» Material for this task:
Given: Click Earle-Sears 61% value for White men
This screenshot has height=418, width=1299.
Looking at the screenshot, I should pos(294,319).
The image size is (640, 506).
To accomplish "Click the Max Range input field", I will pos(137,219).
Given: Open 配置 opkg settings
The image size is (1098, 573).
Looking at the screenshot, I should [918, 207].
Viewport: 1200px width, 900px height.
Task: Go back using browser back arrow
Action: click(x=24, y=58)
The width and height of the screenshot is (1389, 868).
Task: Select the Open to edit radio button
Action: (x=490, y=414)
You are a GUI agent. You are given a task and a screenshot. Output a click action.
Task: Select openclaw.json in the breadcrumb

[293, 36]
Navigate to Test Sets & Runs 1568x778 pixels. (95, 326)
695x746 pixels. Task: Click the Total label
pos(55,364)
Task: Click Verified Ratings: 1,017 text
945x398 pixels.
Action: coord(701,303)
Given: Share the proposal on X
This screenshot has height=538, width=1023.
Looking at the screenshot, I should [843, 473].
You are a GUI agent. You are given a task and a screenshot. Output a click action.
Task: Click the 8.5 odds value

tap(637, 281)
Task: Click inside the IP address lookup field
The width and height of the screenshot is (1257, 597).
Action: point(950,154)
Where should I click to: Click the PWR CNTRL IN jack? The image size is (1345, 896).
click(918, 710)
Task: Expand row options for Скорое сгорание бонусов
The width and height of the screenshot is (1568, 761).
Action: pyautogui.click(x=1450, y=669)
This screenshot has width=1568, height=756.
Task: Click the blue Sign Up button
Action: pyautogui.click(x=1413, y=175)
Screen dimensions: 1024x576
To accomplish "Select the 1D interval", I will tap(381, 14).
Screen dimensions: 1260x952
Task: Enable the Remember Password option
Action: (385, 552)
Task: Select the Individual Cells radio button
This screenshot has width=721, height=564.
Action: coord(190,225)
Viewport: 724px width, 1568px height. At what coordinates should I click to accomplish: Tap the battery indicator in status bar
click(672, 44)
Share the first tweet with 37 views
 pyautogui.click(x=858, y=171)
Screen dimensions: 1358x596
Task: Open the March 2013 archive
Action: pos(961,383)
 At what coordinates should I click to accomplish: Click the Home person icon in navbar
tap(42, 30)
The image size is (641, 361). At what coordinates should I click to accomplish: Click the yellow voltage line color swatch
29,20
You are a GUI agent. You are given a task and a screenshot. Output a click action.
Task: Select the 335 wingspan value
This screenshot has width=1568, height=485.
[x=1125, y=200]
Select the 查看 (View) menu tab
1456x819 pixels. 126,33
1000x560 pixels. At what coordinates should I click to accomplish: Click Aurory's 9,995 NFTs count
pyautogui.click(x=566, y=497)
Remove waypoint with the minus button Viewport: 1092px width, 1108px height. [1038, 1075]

» Work required:
Copy nothing except the lines from the one holding "Select the 查看 (View) menu tab" through the last line of the data above, and return them exactly.

» Task answer:
Select the 查看 (View) menu tab
1456x819 pixels. 126,33
1000x560 pixels. At what coordinates should I click to accomplish: Click Aurory's 9,995 NFTs count
pyautogui.click(x=566, y=497)
Remove waypoint with the minus button Viewport: 1092px width, 1108px height. [1038, 1075]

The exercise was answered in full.